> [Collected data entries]
:::

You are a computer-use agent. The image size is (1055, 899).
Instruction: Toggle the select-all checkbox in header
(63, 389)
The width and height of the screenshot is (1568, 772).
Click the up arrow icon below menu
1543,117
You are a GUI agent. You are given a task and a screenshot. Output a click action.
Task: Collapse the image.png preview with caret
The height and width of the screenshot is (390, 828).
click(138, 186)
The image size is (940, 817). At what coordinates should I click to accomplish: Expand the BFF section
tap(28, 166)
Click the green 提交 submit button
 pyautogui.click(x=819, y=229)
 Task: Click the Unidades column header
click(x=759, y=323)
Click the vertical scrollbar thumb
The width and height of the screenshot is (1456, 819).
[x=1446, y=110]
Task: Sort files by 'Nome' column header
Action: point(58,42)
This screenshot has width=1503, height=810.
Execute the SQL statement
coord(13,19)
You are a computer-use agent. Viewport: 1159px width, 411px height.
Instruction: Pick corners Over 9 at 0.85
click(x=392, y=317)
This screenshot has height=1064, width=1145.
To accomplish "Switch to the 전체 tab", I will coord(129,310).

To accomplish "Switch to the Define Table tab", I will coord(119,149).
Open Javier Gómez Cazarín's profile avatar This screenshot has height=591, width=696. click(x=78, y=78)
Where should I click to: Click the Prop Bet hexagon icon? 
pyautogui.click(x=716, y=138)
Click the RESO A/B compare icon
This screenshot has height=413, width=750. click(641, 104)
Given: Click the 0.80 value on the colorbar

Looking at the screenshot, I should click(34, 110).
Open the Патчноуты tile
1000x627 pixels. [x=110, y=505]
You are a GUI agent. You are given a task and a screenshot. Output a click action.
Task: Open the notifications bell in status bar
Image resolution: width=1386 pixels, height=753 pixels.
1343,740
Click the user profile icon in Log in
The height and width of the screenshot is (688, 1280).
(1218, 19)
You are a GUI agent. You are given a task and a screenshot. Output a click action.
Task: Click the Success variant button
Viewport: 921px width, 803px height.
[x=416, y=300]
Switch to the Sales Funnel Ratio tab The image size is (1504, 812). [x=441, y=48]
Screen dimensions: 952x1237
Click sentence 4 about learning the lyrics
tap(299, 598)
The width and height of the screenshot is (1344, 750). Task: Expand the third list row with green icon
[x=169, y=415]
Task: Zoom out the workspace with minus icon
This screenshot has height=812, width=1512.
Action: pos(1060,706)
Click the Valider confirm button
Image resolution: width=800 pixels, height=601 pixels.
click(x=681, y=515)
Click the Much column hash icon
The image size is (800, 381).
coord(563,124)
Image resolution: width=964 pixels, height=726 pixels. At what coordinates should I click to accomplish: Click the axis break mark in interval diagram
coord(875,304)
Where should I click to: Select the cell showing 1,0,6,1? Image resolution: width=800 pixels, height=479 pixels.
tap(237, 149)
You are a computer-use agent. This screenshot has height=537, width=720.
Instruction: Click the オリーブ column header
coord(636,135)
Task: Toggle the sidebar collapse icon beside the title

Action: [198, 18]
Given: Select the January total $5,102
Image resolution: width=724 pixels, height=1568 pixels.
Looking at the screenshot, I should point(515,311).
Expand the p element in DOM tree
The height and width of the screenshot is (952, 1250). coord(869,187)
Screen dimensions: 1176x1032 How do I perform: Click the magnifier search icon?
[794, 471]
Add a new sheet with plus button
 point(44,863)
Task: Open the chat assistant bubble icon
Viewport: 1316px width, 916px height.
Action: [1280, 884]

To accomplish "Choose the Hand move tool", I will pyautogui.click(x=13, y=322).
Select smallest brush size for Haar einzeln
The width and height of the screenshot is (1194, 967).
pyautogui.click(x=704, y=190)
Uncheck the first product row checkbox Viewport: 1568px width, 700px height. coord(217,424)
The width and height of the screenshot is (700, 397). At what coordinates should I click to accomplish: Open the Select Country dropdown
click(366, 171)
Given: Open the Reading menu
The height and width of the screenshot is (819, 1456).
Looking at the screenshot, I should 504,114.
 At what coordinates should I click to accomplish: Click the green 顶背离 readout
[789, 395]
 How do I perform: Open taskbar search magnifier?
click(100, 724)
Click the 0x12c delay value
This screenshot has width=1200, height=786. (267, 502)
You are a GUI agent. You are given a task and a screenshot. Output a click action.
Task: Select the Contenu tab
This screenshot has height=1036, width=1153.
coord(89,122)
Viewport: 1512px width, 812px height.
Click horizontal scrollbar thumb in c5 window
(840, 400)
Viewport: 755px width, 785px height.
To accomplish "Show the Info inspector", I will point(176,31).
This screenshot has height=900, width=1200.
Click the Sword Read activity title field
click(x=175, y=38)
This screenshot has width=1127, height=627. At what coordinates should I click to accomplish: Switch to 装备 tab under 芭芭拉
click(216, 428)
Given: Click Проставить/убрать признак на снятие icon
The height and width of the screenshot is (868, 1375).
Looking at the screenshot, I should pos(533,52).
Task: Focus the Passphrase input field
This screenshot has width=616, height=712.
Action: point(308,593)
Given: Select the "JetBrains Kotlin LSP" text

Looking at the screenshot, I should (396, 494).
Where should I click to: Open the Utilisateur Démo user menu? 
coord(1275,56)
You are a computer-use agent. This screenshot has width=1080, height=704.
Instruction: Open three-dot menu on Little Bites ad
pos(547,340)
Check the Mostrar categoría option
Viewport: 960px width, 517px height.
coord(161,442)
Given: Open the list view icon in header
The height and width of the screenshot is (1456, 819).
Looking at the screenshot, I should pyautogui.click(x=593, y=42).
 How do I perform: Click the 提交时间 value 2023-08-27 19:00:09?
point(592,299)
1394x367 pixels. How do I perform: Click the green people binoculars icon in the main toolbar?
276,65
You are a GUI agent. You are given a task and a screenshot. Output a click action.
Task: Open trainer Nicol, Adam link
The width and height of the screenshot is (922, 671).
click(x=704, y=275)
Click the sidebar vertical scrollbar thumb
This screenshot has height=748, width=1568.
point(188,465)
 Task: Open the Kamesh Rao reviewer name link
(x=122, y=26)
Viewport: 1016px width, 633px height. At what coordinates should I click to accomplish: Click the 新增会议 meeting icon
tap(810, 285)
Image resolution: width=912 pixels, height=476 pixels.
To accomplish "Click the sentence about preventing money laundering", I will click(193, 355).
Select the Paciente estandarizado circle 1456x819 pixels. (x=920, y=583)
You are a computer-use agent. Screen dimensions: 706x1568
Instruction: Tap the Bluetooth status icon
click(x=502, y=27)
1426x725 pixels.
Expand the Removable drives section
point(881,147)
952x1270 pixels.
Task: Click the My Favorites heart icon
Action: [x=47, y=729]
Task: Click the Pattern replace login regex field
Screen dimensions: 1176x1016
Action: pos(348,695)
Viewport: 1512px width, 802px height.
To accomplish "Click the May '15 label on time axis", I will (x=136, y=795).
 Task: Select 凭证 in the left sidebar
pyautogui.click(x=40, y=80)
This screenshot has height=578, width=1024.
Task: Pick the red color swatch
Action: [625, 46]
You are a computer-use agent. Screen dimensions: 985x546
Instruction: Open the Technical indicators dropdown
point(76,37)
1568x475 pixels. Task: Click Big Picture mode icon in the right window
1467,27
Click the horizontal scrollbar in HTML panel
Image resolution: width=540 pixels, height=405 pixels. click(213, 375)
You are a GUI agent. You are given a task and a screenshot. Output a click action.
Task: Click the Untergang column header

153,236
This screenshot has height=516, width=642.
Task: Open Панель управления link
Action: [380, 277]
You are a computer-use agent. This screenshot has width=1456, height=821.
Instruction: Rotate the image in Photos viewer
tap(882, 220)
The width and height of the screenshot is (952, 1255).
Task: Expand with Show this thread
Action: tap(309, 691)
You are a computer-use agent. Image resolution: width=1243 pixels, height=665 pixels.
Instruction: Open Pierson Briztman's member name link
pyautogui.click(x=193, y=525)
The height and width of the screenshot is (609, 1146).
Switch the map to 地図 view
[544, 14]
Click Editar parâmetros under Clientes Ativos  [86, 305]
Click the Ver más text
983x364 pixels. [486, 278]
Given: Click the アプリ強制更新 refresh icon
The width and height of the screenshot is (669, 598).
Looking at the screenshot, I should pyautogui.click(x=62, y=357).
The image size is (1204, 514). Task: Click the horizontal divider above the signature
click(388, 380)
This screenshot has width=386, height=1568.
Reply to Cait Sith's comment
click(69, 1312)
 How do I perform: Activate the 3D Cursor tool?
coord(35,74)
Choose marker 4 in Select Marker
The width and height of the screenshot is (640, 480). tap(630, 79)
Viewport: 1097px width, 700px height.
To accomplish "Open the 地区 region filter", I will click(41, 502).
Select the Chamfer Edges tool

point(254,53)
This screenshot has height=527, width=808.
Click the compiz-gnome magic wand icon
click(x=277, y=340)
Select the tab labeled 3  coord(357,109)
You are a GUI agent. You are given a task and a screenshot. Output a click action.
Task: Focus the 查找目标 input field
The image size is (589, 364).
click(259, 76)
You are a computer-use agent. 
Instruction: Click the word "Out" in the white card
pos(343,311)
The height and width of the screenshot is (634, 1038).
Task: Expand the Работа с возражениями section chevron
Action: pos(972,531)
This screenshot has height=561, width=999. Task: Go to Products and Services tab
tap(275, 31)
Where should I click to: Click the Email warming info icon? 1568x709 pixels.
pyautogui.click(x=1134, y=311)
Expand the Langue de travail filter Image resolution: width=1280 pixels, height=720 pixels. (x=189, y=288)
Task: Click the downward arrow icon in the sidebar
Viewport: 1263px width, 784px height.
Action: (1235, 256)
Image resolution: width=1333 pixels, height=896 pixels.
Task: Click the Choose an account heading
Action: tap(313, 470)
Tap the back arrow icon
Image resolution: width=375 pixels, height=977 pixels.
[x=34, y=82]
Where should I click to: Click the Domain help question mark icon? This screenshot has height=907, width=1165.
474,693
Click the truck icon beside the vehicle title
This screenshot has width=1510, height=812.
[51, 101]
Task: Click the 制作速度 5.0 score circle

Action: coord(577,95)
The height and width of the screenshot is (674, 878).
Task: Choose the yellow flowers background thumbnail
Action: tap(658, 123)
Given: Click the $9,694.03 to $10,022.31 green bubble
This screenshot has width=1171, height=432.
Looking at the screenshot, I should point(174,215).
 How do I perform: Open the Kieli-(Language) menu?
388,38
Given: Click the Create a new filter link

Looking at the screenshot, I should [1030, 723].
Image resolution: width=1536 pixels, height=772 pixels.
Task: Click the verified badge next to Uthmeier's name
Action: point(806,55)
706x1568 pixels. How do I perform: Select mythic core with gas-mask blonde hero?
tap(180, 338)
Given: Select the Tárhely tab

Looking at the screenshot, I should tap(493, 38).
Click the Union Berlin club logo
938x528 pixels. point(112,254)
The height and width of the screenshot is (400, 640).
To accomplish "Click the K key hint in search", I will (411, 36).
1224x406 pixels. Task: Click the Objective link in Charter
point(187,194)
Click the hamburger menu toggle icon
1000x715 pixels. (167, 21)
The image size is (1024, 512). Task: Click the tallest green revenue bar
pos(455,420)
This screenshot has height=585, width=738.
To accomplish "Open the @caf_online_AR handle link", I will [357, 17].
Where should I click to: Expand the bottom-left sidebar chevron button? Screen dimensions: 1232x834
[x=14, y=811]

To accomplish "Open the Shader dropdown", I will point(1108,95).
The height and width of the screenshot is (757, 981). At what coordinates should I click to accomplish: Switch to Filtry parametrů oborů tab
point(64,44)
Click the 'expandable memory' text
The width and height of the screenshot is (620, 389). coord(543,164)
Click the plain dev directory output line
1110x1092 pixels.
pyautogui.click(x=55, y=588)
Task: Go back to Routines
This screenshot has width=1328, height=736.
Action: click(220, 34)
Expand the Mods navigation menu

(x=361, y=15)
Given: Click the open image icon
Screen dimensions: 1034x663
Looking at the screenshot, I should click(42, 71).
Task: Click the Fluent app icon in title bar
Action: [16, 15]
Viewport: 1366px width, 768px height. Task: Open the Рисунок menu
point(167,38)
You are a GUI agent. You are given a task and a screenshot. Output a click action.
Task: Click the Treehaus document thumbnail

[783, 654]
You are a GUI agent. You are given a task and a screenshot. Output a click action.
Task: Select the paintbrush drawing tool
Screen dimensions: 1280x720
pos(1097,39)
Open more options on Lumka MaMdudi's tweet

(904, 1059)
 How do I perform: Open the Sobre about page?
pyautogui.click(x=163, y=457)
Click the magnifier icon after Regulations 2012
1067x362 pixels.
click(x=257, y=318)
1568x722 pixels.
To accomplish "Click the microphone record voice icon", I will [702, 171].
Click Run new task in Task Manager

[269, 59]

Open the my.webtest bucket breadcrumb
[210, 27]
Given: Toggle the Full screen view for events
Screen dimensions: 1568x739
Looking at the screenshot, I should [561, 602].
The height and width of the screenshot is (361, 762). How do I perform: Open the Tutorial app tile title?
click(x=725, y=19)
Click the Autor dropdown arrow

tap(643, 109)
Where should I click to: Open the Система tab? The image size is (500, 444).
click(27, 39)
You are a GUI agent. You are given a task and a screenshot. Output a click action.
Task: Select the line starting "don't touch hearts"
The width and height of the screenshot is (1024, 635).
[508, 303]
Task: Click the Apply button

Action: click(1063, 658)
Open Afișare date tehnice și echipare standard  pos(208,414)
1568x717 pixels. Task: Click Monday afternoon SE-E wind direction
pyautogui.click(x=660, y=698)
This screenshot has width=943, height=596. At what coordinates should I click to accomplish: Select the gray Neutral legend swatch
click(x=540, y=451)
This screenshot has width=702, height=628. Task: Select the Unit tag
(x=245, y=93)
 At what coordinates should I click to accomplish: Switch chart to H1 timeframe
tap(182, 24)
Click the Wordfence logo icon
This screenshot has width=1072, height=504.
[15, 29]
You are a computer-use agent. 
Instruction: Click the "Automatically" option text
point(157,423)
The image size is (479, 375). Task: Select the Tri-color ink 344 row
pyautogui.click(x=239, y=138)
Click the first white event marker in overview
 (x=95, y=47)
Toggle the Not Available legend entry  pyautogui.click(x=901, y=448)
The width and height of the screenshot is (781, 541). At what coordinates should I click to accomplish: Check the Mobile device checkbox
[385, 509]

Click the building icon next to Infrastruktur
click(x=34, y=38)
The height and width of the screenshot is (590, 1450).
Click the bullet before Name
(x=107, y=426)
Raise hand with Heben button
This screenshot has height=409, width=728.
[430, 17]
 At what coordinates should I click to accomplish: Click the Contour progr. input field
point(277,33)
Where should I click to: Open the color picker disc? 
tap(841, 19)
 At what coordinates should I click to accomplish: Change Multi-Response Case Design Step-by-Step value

:::

> [EXERCISE AIM] If a line above includes the word "Focus", count it; then give the final number by itself.

> [RESPONSE TO THIS EXERCISE] 2